- _DOCUMENT EXTRACT_
Re: [Proposal] Fully WAL logged CREATE DATABASE - No Checkpoints

From: Ashutosh Sharma <ashu(dot)coek88(at)gmail(dot)com>
To: Neha Sharma <neha(dot)sharma(at)enterprisedb(dot)com>
Cc: Dilip Kumar <dilipbalaut(at)gmail(dot)com>, Bruce Momjian <bruce(at)momjian(dot)us>, Greg Nancarrow <gregn4422(at)gmail(dot)com>, Robert Haas <robertmhaas(at)gmail(dot)com>, Andres Freund <andres(at)anarazel(dot)de>, Heikki Linnakangas <hlinnaka(at)iki(dot)fi>, PostgreSQL Hackers <pgsql-hackers(at)lists(dot)postgresql(dot)org>
Subject: Re: [Proposal] Fully WAL logged CREATE DATABASE - No Checkpoints
Date: 2021-12-21 05:40:17
Message-ID: CAE9k0PmLY7qBM7s9FU-o_B1Ln3Z3htQyfi2H4CnJTGRV8PBMog@mail.gmail.com
Views: Raw Message | Whole Thread | Download mbox | Resend email
Thread:
Lists: pgsql-hackers

I am getting the below error when running the same test-case that Neha
shared in her previous email.

ERROR: 55000: some relations of database "test1" are already in tablespace
"tab1"
HINT: You must move them back to the database's default tablespace before
using this command.
LOCATION: movedb, dbcommands.c:1555

test-case:
========
create tablespace tab1 location '/home/ashu/test1';
create tablespace tab location '/home/ashu/test';

create database test tablespace tab;
\c test

create table t(a int primary key, b text);

create or replace function large_val() returns text language sql as 'select
array_agg(md5(g::text))::text from generate_series(1, 256) g';

insert into t values (generate_series(1,100000), large_val());

alter table t set tablespace tab1 ;

\c postgres
create database test1 template test;

\c test1
alter table t set tablespace tab;

\c postgres
alter database test1 set tablespace tab1; -- this fails with the given
error.

Observations:
===========
Please note that before running above alter database statement, the table
't' is moved to tablespace 'tab' from 'tab1' so not sure why ReadDir() is
returning true when searching for table 't' in tablespace 'tab1'. It should
have returned NULL here:

while ((xlde = ReadDir(dstdir, dst_dbpath)) != NULL)
{
if (strcmp(xlde->d_name, ".") == 0 ||
strcmp(xlde->d_name, "..") == 0)

- _PROBLEM DETAILS_
Please answer from the email: what LOCATION does the reported error give? The data below isn't needed for this.

- _AVAILABLE DATA_
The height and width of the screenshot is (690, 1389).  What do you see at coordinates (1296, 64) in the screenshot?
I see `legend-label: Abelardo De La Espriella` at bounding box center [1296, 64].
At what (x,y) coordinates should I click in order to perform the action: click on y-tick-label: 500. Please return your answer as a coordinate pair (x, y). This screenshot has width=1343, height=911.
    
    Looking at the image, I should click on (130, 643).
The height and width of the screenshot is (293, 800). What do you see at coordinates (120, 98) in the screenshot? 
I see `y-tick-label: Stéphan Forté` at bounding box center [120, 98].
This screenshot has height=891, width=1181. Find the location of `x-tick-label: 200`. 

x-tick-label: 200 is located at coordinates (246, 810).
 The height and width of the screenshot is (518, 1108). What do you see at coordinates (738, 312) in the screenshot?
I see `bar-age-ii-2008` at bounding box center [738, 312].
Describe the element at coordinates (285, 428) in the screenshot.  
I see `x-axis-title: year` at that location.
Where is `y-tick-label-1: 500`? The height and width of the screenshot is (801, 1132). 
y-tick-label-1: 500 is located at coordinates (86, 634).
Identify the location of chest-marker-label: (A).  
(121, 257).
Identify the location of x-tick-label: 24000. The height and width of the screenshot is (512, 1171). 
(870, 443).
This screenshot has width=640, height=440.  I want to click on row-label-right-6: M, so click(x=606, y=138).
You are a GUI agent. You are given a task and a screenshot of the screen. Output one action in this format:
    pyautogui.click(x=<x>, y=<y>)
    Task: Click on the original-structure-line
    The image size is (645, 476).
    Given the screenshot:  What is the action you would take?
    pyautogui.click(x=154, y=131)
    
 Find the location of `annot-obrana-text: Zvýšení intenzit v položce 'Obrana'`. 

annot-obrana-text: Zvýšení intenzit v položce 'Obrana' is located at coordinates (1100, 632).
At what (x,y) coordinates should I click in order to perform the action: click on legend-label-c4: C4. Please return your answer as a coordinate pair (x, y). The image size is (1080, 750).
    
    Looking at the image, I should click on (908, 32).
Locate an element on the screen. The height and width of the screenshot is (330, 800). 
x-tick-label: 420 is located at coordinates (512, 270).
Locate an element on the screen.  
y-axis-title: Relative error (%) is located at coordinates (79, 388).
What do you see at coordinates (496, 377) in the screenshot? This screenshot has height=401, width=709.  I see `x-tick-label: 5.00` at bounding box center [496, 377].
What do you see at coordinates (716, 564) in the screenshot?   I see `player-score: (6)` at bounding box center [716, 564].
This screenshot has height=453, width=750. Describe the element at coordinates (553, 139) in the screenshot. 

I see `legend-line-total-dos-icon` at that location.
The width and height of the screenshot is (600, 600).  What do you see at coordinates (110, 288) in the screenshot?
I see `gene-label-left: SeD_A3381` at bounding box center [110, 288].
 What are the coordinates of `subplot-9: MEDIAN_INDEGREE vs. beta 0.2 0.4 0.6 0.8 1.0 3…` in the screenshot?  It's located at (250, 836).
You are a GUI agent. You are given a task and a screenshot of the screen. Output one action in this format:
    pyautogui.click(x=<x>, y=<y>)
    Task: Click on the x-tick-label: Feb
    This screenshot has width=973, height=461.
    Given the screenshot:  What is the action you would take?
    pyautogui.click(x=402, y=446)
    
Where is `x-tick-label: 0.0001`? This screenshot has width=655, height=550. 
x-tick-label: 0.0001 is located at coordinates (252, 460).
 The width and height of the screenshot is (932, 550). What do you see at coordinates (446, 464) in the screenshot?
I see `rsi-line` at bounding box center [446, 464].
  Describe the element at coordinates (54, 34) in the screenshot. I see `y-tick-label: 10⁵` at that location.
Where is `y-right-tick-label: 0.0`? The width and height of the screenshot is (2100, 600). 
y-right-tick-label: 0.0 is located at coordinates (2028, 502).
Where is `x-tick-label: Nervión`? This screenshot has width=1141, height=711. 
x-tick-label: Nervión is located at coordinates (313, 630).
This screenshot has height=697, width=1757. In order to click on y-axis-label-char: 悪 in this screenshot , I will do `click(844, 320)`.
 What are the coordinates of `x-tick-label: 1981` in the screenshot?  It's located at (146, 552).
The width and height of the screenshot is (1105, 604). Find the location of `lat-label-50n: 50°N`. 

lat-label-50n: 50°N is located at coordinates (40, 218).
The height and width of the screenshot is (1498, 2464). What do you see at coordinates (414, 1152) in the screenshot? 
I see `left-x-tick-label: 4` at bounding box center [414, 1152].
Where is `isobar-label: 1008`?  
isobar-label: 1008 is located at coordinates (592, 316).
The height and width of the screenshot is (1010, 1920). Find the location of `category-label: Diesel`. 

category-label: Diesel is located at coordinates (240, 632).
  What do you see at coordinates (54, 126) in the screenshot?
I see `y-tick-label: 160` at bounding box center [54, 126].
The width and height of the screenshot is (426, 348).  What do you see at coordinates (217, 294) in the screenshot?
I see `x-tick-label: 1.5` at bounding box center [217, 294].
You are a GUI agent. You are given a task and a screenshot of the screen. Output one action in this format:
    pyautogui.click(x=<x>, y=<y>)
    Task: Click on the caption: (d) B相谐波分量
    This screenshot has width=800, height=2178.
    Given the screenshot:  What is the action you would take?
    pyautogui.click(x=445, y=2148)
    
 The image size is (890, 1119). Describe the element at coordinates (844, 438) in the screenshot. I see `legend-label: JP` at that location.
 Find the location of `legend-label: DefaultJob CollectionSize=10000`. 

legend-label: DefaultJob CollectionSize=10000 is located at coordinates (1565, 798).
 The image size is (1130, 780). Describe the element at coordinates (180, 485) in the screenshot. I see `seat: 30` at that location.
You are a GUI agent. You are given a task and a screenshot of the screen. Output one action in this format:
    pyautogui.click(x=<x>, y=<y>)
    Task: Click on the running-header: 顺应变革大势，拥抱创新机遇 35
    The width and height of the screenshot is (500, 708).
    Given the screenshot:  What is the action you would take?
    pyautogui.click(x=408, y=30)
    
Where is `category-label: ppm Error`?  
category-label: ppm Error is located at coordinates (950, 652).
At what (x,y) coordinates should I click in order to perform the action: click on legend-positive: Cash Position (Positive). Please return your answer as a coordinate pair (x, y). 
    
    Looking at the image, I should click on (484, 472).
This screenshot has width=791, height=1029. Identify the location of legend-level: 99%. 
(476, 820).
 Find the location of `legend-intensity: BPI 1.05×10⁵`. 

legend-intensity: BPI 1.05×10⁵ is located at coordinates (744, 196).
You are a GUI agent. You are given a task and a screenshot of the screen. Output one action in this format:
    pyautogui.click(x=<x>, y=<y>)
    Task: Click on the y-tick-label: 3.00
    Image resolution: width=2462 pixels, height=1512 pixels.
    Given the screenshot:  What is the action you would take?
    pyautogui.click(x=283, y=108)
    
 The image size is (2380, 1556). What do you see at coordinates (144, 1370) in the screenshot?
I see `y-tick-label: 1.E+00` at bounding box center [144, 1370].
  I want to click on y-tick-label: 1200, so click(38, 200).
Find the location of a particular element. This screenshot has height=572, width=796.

- _RESPONSE TO THE TASK_
movedb, dbcommands.c:1555